Figure 8-3 Using AF_INET6 Socket to Receive IPv4 Communications


  1. The application opens an AF_INET6 socket, binds to it, and listens on it.
  2. An IPv4 packet arrives and passes through the IPv4 module.
  3. The TCP layer strips off the packet header and passes the information and the IPv4-mapped IPv6 address ::ffff:1.2.3.4 to the socket layer.
  4. The application calls accept() and retrieves the information from the socket.
  5. The application calls getnameinfo() and passes the ::ffff:1.2.3.4 address and the NI_NAMEREQD flag. The flag tells the function to return the host name for the address. See Table 7-9 for a description of the flag bits and their meanings.
  6. The search finds the host name for the 1.2.3.4 address in the hosts database, and getnameinfo() returns the host name.

For IPv6 communications, create an AF_INET6 socket and pass it a sockaddr_in6 structure that contains an IPv6 address (for example, 3ffe:1200::a00:2bff:fe2d:02b2 ). Figure 8-4 shows the sequence of events for an application that uses an AF_INET6 socket to send IPv6 packets.

Figure 8-4 Using AF_INET6 Socket for IPv6 Communications


  1. Application calls getaddrinfo() and passes the host name (host1), the AF_INET6 address family hint, and the (AI_V4MAPPED | AI_ADDRCONFIG) flag hint. The flag tells the function that if an IPv4 address is found for host1, to return it.
  2. The search finds an IPv6 address for host1 in the hosts database, and getaddrinfo() returns the IPv6 address 3ffe:1200::a00:2bff:fe2d:02b2 .
  3. The application opens an AF_INET6 socket.
  4. The application sends information to the 3ffe:1200::a00:2bff:fe2d:02b2 address.
  5. The socket layer passes the information and address to the UDP module.
  6. The UDP module identifies the IPv6 address and puts the 3ffe:1200::a00:2bff:fe2d:02b2 address into the packet header and passes the information to the IPv6 module for transmission.

Section 8.6.2.1 contains sample program code that demonstrates these steps.

The following sections show how to convert an existing AF_INET application to an AF_INET6 application that is capable of communicating over both IPv4 and IPv6.

8.2 Name Changes

Most of the changes required are straightforward and mechanical, though some may require a bit of code restructuring.
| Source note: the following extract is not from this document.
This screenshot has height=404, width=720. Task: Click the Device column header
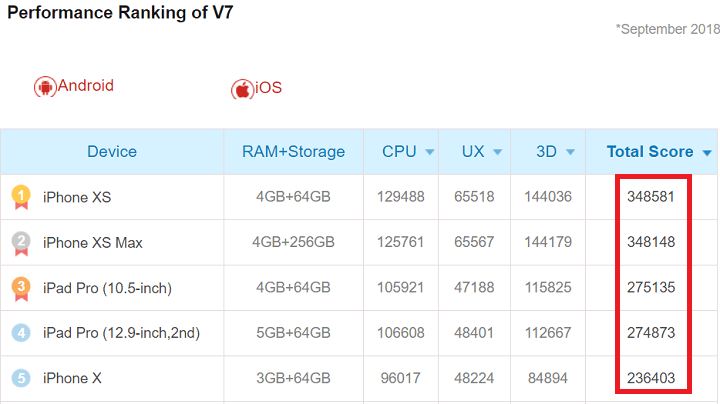pos(112,152)
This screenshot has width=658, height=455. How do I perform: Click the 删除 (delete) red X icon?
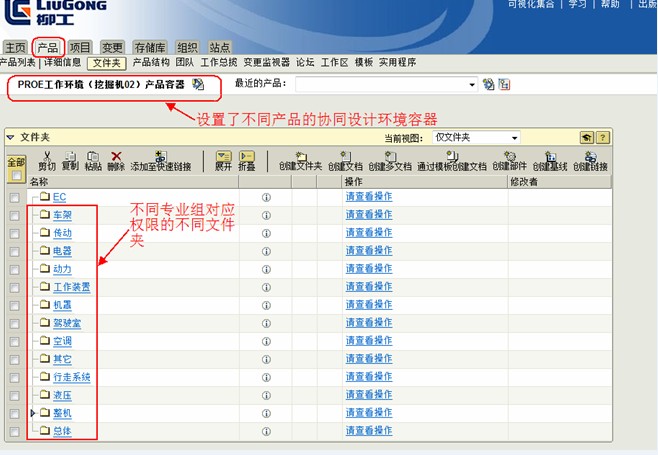pos(116,157)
For example, a routine that returns an int data type holding an IPv4 address may need to be modified to take as an extra parameter a pointer to an in6_addr into which it writes the IPv6 address.
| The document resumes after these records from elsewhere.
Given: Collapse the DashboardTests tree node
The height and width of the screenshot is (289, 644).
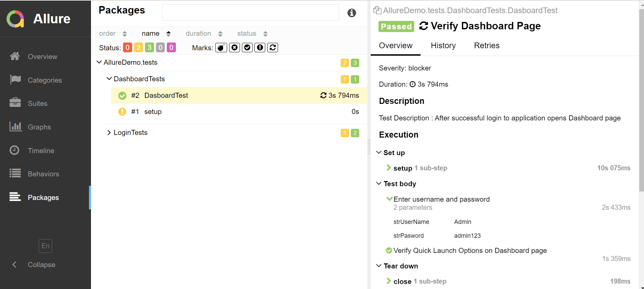Looking at the screenshot, I should click(109, 79).
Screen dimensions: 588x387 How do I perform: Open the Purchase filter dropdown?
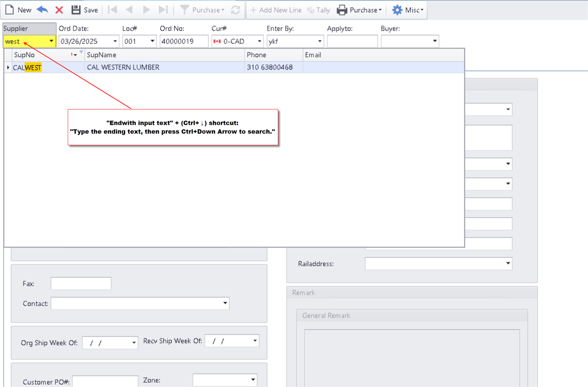(202, 10)

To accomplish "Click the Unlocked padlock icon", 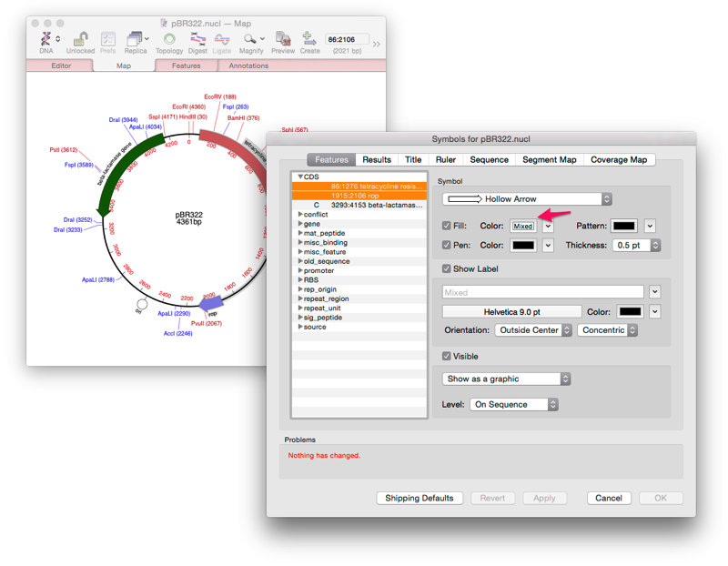I will (80, 39).
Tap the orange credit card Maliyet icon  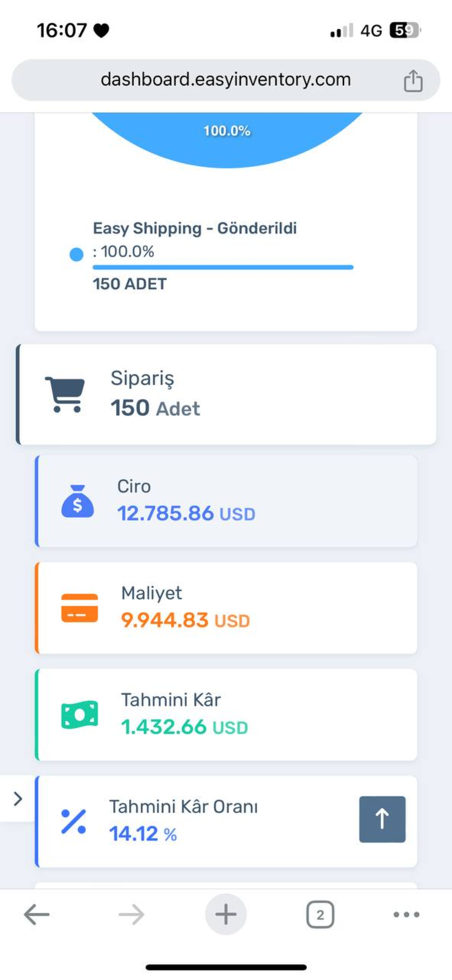pyautogui.click(x=79, y=608)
Table 8-1 summarizes the changes you must make to your application's code.

Table 8-1 Name Changes
Search file for Replace with Comments
AF_INET AF_INET6 Replace with IPv6 address family macro.
PF_INET PF_INET6 Replace with IPv6 protocol family macro.
INADDR_ANY in6addr_any Replace with IPv6 global variable.

8.3 Structure Changes

The structure names and field names have changed for the following structures:

  • in_addr
  • sockaddr_in
  • sockaddr
  • hostent

The following sections discuss these changes.

8.3.1 in_addr Structure

Applications that use the IPv4 in_addr structure must be changed to use the IPv6 in6_addr structure, as follows:

IPv4 Structure IPv6 Structure
struct in_addr
unsigned int s_addr
struct in6_addr
uint8_t s6_addr

Make the following changes to your application, as needed:

  1. Change the structure name in_addr to in6_addr .
  2. Change the data type from unsigned int to uint8_t and the field name s_addr to s6_addr .

8.3.2 sockaddr Structure

Applications that use the generic socket address structure (sockaddr) to hold an AF_INET socket address ( sockaddr_in ) must be changed to use the AF_INET6 sockaddr_in6 structure, as follows:

AF_INET Structure AF_INET6 Structure
struct sockaddr struct sockaddr_in6

Make the following change to your application, as needed:

  1. Change structure name sockaddr to sockaddr_in6 .

    Note

    A sockaddr_in6 structure is larger than a sockaddr structure.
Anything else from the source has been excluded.